DATA FOR PROCESSING:
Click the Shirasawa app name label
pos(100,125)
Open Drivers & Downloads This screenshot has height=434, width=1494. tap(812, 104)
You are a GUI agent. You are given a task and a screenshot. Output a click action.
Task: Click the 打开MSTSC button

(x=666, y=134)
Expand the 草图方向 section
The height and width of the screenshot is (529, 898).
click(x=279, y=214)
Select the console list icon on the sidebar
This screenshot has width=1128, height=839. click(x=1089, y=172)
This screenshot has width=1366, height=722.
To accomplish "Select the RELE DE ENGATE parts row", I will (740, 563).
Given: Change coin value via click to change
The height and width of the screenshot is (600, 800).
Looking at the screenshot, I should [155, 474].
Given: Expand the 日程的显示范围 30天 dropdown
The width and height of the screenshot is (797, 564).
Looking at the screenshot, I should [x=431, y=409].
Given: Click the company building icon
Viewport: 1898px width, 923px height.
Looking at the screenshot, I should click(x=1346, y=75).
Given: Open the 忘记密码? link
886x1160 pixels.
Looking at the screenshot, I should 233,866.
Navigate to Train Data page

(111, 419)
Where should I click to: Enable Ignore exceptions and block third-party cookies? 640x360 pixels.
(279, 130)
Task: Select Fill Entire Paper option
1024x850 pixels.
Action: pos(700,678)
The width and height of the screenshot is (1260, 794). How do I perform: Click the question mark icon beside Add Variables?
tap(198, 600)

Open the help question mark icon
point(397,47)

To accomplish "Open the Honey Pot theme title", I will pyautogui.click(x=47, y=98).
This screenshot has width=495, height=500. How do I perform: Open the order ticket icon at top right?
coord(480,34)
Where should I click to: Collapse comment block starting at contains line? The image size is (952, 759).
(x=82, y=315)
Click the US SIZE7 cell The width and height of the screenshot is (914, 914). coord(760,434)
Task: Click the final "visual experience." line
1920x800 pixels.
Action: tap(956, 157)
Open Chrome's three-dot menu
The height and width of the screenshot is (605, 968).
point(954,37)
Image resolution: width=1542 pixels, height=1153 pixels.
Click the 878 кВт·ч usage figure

PROBLEM STATEMENT:
Within the records above, each line containing "will" is to be returned.

WRITTEN SOLUTION:
To accomplish "Select the RELE DE ENGATE parts row", I will (740, 563).
To accomplish "Open the Honey Pot theme title", I will pyautogui.click(x=47, y=98).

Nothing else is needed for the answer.